Top of LISTED RECORDS
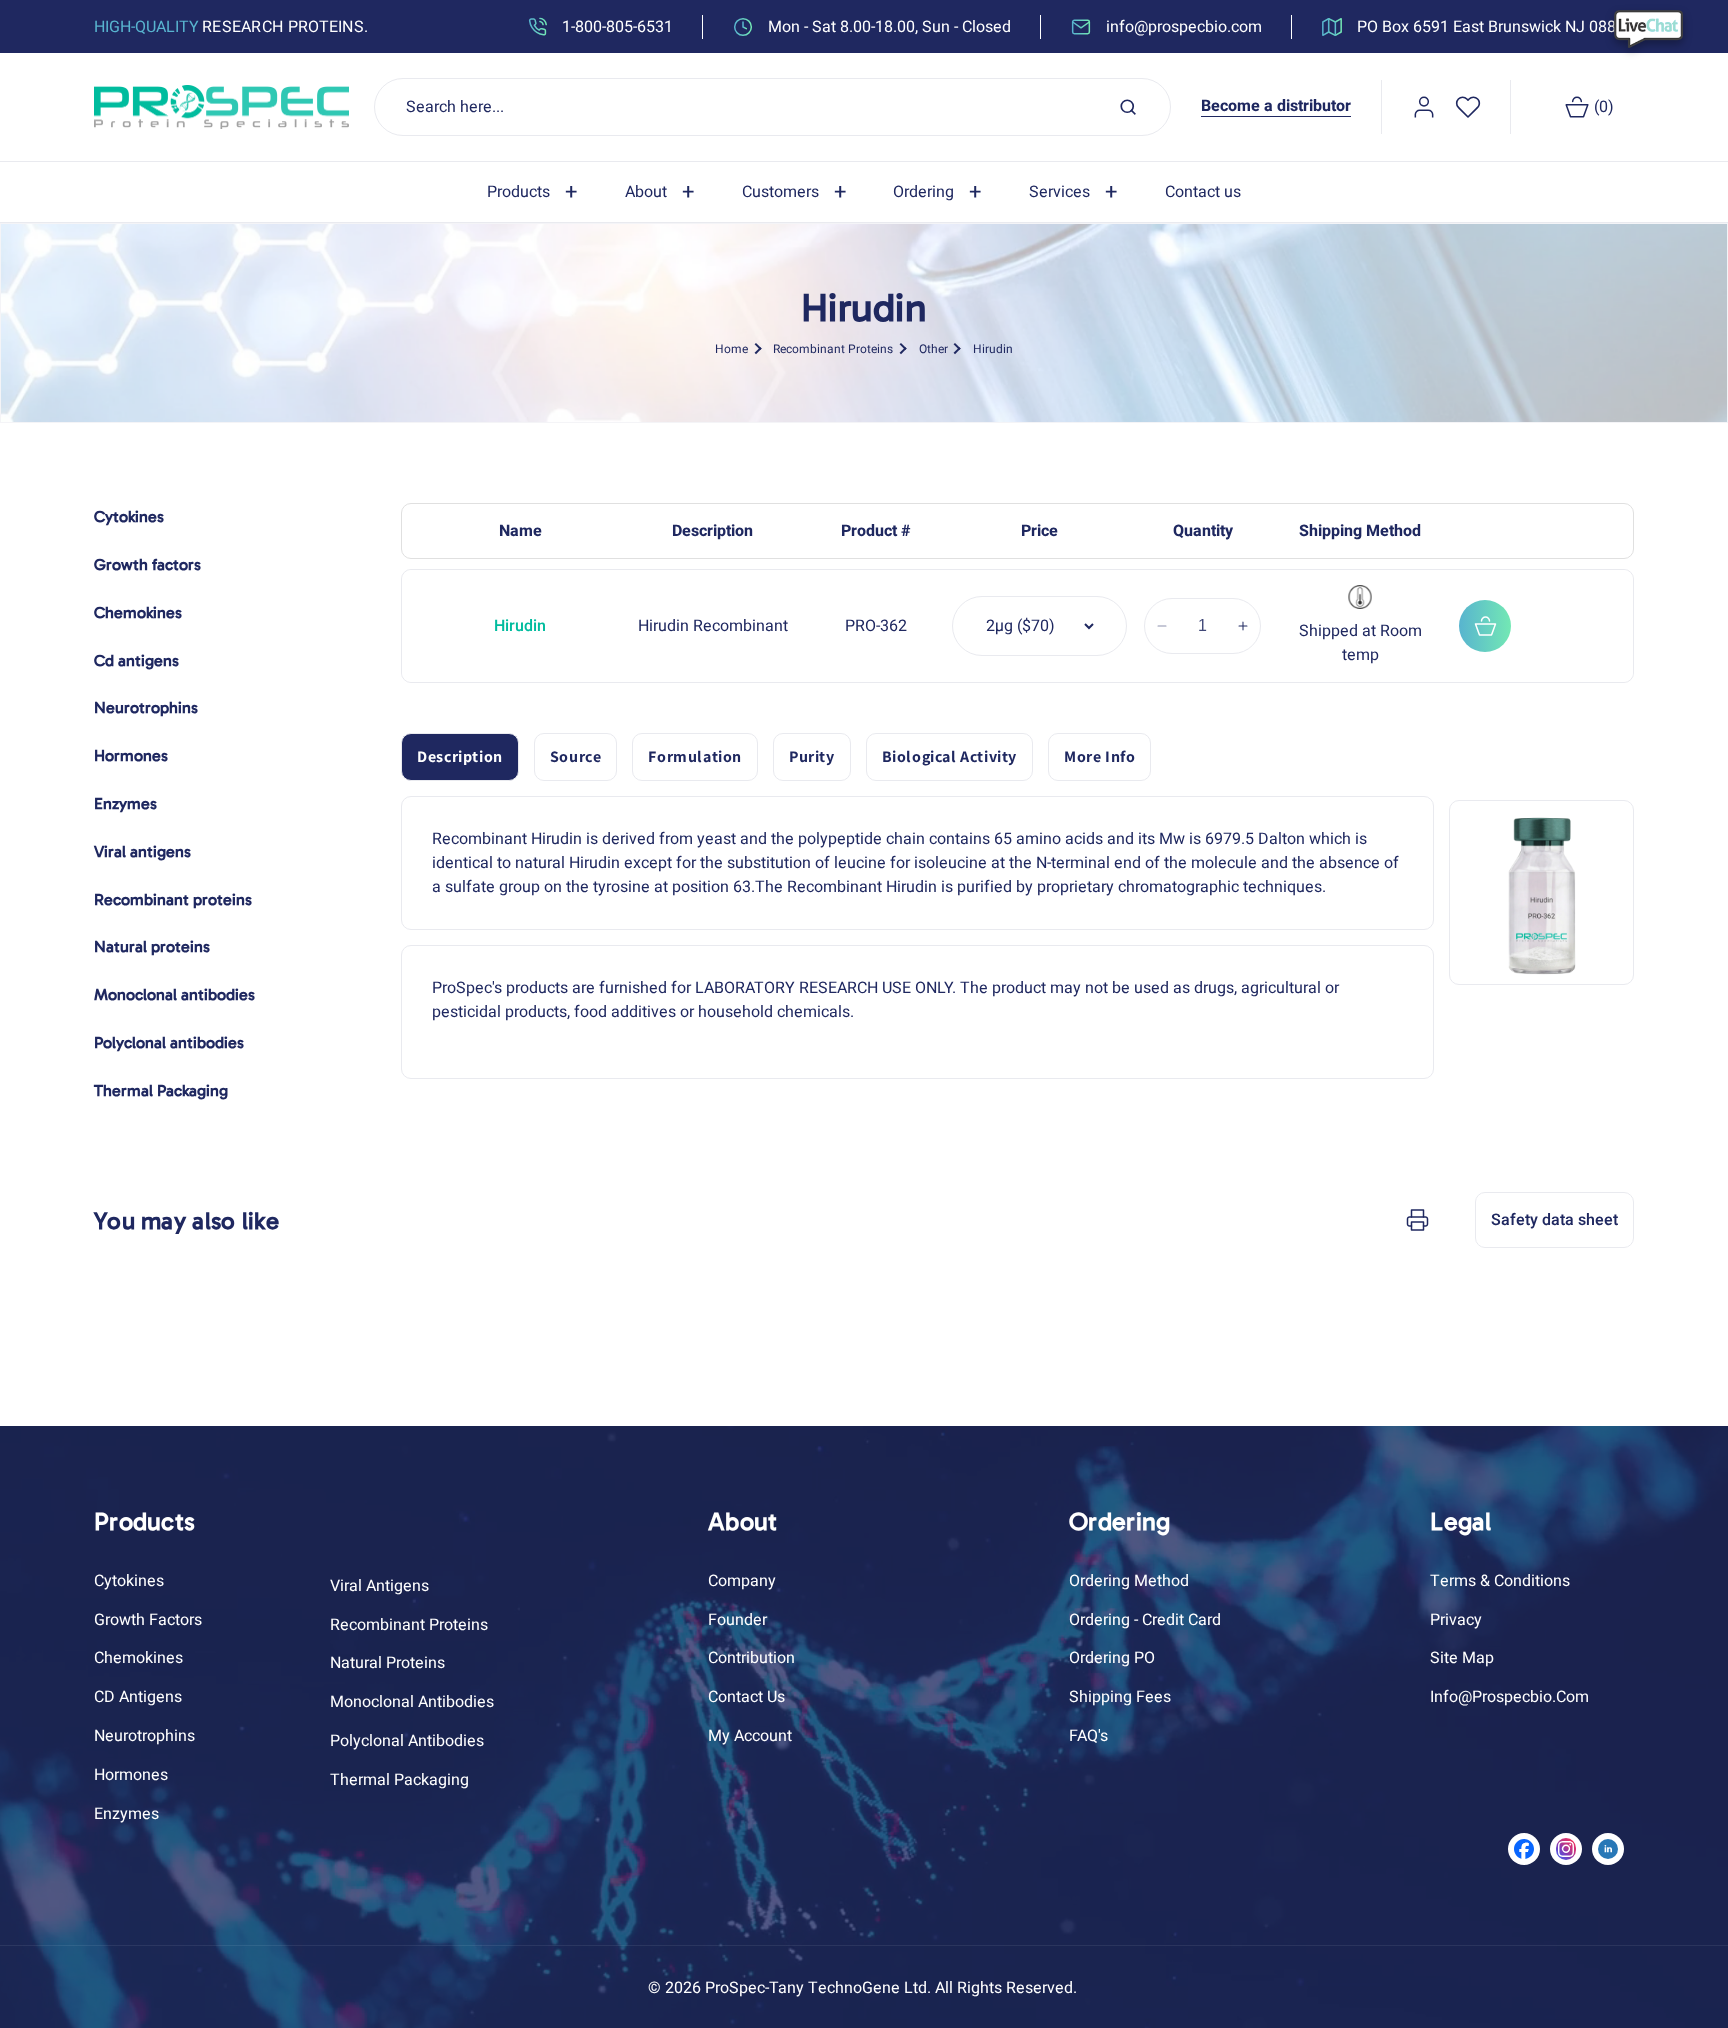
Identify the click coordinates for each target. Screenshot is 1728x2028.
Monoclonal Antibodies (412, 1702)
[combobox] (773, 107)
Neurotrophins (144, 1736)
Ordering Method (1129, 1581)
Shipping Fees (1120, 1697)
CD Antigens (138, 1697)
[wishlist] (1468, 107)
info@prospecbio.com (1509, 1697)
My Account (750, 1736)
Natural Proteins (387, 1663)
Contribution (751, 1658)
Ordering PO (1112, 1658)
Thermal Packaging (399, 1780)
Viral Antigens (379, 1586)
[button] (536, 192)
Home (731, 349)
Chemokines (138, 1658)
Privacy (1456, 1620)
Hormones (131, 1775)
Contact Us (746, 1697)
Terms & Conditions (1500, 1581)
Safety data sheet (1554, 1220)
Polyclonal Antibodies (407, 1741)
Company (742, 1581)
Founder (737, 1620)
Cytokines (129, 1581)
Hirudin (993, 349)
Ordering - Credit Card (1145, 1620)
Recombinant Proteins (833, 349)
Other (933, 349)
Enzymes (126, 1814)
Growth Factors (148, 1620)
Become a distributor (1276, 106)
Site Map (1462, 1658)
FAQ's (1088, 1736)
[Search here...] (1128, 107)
Bottom of LISTED RECORDS
Top of LISTED RECORDS
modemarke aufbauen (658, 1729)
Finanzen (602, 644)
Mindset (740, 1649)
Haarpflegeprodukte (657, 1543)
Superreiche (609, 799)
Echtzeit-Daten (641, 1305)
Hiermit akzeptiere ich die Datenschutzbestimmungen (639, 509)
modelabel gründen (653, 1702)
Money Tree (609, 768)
Bottom of LISTED RECORDS
__WHAT THE EXERCISE ASKS__. Copy the stretch of the records above that runs from the line with "Identify the click" through the line with "Growth Factors (148, 1620)". Both end lines belong in the copy, and nothing else does.

__RESPONSE__.
Identify the click coordinates for each target. Screenshot is 1728x2028.
Monoclonal Antibodies (412, 1702)
[combobox] (773, 107)
Neurotrophins (144, 1736)
Ordering Method (1129, 1581)
Shipping Fees (1120, 1697)
CD Antigens (138, 1697)
[wishlist] (1468, 107)
info@prospecbio.com (1509, 1697)
My Account (750, 1736)
Natural Proteins (387, 1663)
Contribution (751, 1658)
Ordering PO (1112, 1658)
Thermal Packaging (399, 1780)
Viral Antigens (379, 1586)
[button] (536, 192)
Home (731, 349)
Chemokines (138, 1658)
Privacy (1456, 1620)
Hormones (131, 1775)
Contact Us (746, 1697)
Terms & Conditions (1500, 1581)
Safety data sheet (1554, 1220)
Polyclonal Antibodies (407, 1741)
Company (742, 1581)
Founder (737, 1620)
Cytokines (129, 1581)
Hirudin (993, 349)
Ordering - Credit Card (1145, 1620)
Recombinant Proteins (833, 349)
Other (933, 349)
Enzymes (126, 1814)
Growth Factors (148, 1620)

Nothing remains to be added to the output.